Dans les clubs, on met cette accélération sur le compte des confinements du COVID-19 et de l’énergie accumulée pendant deux ans sans piste. Les données disent autre chose : dès 2019, les morceaux étaient déjà nettement plus rapides qu’en 2016. rbb24 pointe ailleurs. Les stories Instagram existent depuis 2016, TikTok depuis 2017, et une soirée s’y publie comme un trophée. « On voit mieux ce qui est sauvage à partir de 135 BPM, là où les bras et les jambes bougent vraiment », explique Ersin Akgül, agent d’artistes berlinois. Le phénomène a même un nom, le « Ravetok ». Le tempo ne serait plus réglé sur le corps qui danse, mais sur l’appareil qui le filme.
Personne à créditer
Aucune de ces décisions n’a d’auteur identifiable, et ce n’est pas un hasard. En 2018, le Vitra Design Museum consacrait aux clubs une exposition, « Night Fever », où il les présente comme des œuvres d’art totales. L’expression ne désigne pas seulement le bâtiment. Elle englobe le son, la lumière, la salle, jusqu’aux danseurs eux-mêmes, c’est-à-dire la soirée. Or, une soirée n’a personne à créditer. Un DJ signe son set, et Levan a donné son nom à un haut-parleur, mais il n’a pas conçu la salle où il jouait, et Long n’a pas programmé les nuits qu’on y a passées. Un musée, lui, n’a pas ce problème : on y crédite les artistes accrochés au mur, et leurs tableaux existent encore le lendemain. Une soirée ne laisse que des images.
L’Allemagne, elle, n’a tranché qu’à moitié. En novembre 2020, la plus haute juridiction fiscale allemande fait passer la taxe sur la valeur ajoutée (TVA) des soirées de musique électronique de 19 % à 7 %, le même taux que les théâtres et les musées. Le 7 mai 2021, le Parlement allemand demande au gouvernement de sortir les clubs de la catégorie des lieux de divertissement, qui comprend aussi les salles de jeux et les maisons closes, afin de les classer avec les théâtres et les musées. Cinq ans plus tard, ce n’est toujours pas fait. En revanche, en mars 2024, la techno berlinoise entre au registre national allemand du patrimoine immatériel. La seule catégorie disponible est celle ne suppose ni objet ni auteur.

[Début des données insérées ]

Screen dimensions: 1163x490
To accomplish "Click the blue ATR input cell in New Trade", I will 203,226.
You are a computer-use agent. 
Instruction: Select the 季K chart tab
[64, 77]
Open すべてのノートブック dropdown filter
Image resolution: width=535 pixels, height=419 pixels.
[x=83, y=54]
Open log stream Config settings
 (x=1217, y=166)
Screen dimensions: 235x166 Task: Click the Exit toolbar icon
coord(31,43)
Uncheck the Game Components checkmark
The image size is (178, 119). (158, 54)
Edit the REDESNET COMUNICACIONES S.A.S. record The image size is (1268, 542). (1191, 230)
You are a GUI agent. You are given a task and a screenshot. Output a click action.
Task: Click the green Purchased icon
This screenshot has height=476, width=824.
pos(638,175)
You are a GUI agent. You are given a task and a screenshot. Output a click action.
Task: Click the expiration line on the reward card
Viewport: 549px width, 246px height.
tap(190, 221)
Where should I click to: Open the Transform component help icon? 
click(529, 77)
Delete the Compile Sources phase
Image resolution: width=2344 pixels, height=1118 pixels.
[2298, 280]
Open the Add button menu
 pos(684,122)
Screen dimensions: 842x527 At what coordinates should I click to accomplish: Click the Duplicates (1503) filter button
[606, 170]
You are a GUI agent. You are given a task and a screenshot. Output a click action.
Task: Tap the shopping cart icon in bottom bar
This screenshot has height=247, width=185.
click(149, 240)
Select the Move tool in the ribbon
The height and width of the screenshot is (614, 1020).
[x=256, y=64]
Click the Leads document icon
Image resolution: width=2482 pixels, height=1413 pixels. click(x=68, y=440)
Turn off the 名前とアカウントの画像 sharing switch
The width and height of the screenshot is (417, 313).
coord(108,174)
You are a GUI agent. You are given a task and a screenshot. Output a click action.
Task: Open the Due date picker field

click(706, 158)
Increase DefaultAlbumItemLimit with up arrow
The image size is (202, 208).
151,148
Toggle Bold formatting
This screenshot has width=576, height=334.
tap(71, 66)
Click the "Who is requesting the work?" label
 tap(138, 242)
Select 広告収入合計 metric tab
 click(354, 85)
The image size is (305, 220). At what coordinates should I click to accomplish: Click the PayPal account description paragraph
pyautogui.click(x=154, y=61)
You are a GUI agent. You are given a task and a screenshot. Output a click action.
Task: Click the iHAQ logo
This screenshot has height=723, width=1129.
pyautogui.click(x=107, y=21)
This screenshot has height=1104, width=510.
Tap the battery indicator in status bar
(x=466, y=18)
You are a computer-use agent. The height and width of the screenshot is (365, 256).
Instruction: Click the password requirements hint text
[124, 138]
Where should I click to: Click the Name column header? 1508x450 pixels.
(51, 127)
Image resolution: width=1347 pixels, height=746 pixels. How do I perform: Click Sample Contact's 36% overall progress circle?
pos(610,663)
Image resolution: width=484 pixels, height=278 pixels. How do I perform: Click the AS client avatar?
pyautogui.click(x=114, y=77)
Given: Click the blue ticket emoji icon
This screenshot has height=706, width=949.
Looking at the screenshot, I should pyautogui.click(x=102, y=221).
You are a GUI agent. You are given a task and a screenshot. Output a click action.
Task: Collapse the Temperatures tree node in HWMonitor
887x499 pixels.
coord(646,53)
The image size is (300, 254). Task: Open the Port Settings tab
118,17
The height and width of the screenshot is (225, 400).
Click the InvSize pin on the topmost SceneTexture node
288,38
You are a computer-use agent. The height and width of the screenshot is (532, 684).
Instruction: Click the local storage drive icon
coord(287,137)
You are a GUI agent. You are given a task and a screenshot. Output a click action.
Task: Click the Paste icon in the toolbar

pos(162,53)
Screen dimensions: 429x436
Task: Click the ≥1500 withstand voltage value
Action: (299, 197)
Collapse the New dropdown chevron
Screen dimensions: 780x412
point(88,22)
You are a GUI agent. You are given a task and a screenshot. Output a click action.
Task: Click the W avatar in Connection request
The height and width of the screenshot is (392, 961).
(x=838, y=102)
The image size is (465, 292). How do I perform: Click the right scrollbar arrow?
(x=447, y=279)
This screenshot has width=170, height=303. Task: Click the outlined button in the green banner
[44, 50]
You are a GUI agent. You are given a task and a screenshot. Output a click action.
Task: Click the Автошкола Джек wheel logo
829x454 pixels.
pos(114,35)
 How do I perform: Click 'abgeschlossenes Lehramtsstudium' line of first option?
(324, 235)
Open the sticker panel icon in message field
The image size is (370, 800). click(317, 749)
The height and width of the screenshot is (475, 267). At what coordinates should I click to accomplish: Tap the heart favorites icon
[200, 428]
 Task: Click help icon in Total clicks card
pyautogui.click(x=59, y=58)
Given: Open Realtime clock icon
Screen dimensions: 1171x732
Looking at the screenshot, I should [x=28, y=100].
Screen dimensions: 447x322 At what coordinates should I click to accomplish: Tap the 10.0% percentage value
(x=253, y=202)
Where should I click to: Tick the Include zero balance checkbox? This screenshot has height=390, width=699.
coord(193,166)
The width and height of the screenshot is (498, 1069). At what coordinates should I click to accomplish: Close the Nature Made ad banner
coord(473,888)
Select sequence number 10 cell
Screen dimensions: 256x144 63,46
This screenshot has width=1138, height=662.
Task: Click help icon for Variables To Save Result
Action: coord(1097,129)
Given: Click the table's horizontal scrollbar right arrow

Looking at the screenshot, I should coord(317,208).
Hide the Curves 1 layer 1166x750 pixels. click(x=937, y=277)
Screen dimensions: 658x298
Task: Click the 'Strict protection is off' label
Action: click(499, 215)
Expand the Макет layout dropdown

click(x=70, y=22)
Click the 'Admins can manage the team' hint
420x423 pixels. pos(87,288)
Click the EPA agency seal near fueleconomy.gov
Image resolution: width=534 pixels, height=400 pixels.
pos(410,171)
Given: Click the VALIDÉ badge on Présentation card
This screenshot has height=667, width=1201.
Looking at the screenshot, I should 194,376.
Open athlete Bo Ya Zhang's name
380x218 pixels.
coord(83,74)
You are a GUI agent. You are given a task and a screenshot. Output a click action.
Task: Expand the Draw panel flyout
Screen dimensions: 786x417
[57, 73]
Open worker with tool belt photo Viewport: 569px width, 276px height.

« On imagine une piste plus libre, où l’on venait d’abord pour danser. Cette liberté qu’on suppose spontanée fut d’abord un calcul »
À Montréal, la question ne se pose même pas en ces termes. La vie nocturne montréalaise a perdu plusieurs salles ces dernières années. Le Divan Orange, fermé en 2018 après des années de plaintes. Les Katacombes, fermées en 2019, sous la pression immobilière. La Tulipe, fermée quatorze mois à cause de la plainte d’un seul voisin dont l’immeuble commercial avait été converti en logement. Ce n’est plus du patrimoine qu’on discute ici, mais de la survie pure et simple des lieux.
À Berlin, des clubs collent un autocollant sur les caméras des téléphones, pour que la nuit reste à ceux qui y sont. On publie les vidéos quand même. On n’y voit qu’un carré noir, on y entend la salle. Le passé se consulte à présent d’un geste, et voilà ce qu’il en restera.